Friday, October 30, 2009

Romeo and Juliet

I started a Shakespeare Club on campus, because I have forty students graduating from an English Literature department having only read Hamlet. We covered a few sonnets in class, but the main focus of our course is the British Romantic poets--this term, anyway--so I felt like my students needed more exposure to Shakespeare before they graduated. Many of them didn't even know how Romeo and Juliet ended. Can you imagine?

So in the Shakespeare Club we watch Shakespeare's plays on film (in English with English subtitles), then discuss them. The first one we watched was Romeo and Juliet. It was fantastic. We watched the Franco Zeffirelli version (1968), and I loved watching it and remembering the beautiful quotes, the impossible, passionate teenage love, and even the horrifying end. When I'd read it the first time, I don't think I'd had enough perspective to realize what a statement it was about young love, and the dangerous foolishness that can result from its lack of perspective. (Yeah, I know, I'm such a downer, belittling Romeo and Juliet's love...)

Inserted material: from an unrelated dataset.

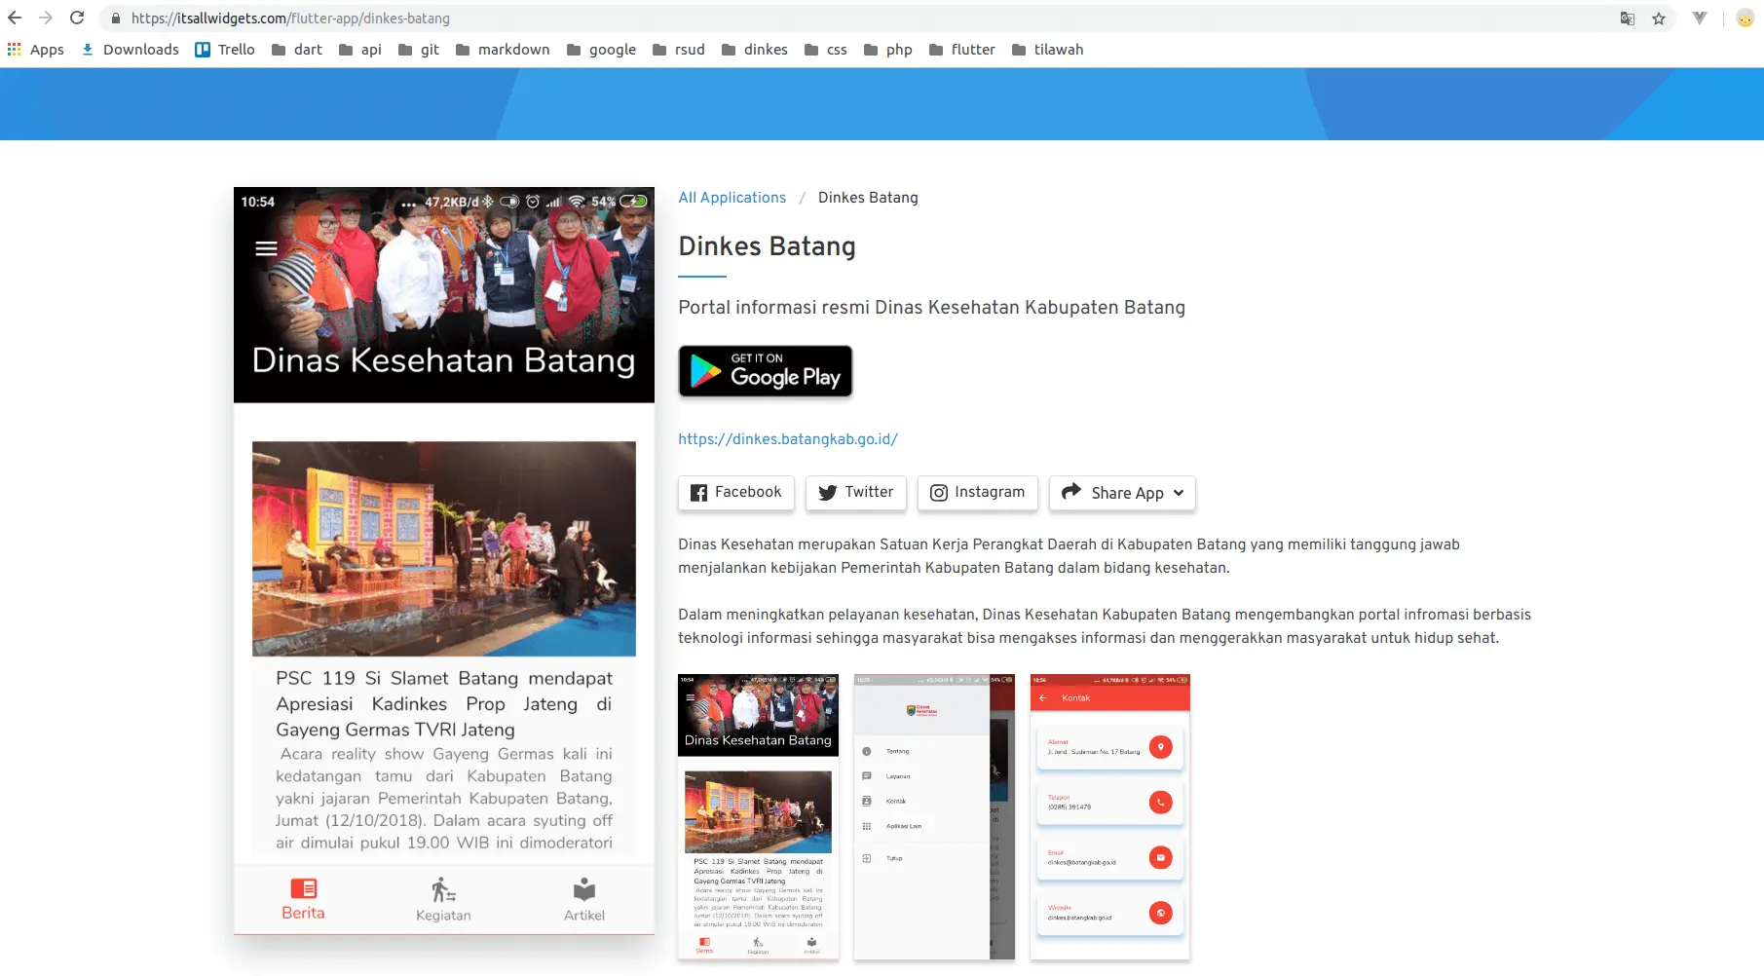Click the Facebook share icon
Viewport: 1764px width, 976px height.
(697, 492)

We chatted about it for a bit afterwards, and we talked about teenage love, and how dramatic it can be.  It actually reminded me quite a bit of the Twilight series, a love story that both sucked me in (forgive the pun) and also totally disturbed me with its emphasis on the perfect love that creates the obsessive, co-dependent love affairs so common in our teens and twenties.

I've been told that boys in Turkey will commonly tell girls that they'll die for them, but I thought it was just talk, not something any of them would actually do. (Really, the methods of courting women here would horrify most American/Western guys.) Anyway, after we finished Romeo and Juliet, one of my students opened my eyes about the lengths men will actually go to here.

"Hojam," she said (which means "my teacher"), "I got really emotional when I watched the end of the movie. It really made me start to cry." She grabbed my arm and pulled me near her. "You know it's like that in Turkey sometimes. It even happened in the village near where I live. There was a girl who fell in love with a boy. Her father refused to let them get married, so she hung herself." She paused, emotional and enraptured at the same time. "And then the boy went to her grave, and he shot himself as he lay on her grave." She paused again. "So it's like Romeo and Juliet, hojam. Just the same."

Twilight's really huge here too, by the way. I don't wonder why.